Tuesday, November 22, 2005
On this day:

B'ham leaders dispute "10th Most Dangerous" ranking

Birmingham Mayor Bernard Kincaid described the survey as "unchecked propaganda."

Kincaid said figures from the Birmingham Police Department show the city had an across-the-board reduction in crime, including homicides, based on 2004 statistics. ...

Barry Copeland, executive vice president of the Birmingham Regional Chamber of Commerce...said he, too, is suspicious of the survey's methodology, which includes giving equal weight to the six basic crime categories reported: homicide, rape, robbery, aggravated assault, burglary and motor-vehicle theft.

While it's an overstatement to call this survey "unchecked propaganda," it is important to interpret the results properly.

First of all, the methodology used was objective and straightforward:

First, 2004 city and metro area crime rates per 100,000 population (the most recent comparable final numbers available, released by the FBI in October 2005) for six basic crime categories — murder, rape, robbery, aggravated assault, burglary and motor vehicle theft — were plugged into a formula that measured how a particular city or metro area compared to the national average for a given crime category.

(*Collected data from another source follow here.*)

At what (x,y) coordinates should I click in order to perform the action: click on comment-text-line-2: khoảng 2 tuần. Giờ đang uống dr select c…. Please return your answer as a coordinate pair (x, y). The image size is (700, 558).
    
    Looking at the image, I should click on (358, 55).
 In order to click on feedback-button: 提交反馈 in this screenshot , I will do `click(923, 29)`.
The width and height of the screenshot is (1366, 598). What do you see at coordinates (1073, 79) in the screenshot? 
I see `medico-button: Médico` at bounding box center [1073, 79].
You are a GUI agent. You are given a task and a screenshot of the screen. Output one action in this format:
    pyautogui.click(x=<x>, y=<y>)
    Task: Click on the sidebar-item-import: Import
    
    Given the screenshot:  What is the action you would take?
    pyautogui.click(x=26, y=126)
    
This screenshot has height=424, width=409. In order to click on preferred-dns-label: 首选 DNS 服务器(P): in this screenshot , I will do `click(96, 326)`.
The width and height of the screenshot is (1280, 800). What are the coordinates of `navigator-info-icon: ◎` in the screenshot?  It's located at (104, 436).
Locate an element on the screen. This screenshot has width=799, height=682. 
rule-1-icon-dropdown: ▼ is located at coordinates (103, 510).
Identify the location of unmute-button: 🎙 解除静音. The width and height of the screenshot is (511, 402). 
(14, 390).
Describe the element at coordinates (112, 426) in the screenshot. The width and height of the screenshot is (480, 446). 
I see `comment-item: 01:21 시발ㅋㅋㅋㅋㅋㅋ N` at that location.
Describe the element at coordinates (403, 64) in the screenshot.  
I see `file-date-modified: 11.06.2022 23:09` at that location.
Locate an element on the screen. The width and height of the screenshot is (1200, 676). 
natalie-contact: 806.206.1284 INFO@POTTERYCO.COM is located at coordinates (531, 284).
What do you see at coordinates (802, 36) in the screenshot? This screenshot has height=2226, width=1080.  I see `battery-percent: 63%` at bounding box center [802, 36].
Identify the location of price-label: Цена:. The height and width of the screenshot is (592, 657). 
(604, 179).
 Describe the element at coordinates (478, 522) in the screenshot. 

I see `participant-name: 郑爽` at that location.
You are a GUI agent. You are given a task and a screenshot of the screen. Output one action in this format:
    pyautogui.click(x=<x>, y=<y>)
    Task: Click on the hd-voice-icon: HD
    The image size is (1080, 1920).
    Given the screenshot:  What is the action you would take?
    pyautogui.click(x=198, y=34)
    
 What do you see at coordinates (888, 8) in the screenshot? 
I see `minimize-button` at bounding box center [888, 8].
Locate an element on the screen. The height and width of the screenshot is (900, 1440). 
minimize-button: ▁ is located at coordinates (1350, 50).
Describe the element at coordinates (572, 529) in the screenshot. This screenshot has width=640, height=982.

The outcome of this equation was then multiplied by a weight assigned to each of the six crime categories. Each of the six crimes was given equal weight. By weighting each crime equally, cities are compared based purely on their crime rates and how they stack up to the national average for a particular crime category. These weighted numbers then were added together for a city or metro area’s final score.

Finally, these scores were ranked from lowest to highest to determine which cities and metropolitan areas were safest and most dangerous.

Mayor Kincaid's contention that Birmingham's crime rate went down in 2004 certainly indicates progress, but it is irrelevant to what was actually measured; i.e., how each city's crime rate compares to the national average.

Nationwide, crime has declined substantially over the past decade or so. In Baltimore, for example, it is down 40% since 1999. Nonetheless, that city is still ranked as the 6th most dangerous in the country. Crime is down in Camden, New Jersey, as well, but it still earned the #1 ranking.

All of that illustrates the big problem with rankings like this. By only showing relative statistics, they obscure the underlying data, which may be more meaningful. In this case, we know that crime rates have improved in Birmingham and other cities on the "most dangerous" list in recent years, but that fact doesn't show up explicitly in the rankings. For example, an individual city may move up or down in rank from one year to the next, even if its own crime rate remains unchanged. Likewise, every city on the list could have better crime statistics than it had the previous year, while their placement in the overall rankings remains the same. In the end, somebody has to be "best" and someone else has to be "worst." Whether you're looking at college football polls or comparisons of poverty rates, rankings may be useful and interesting, but they never paint the complete picture. That seems pretty obvious, but it's a point that's often lost among the media and politicians.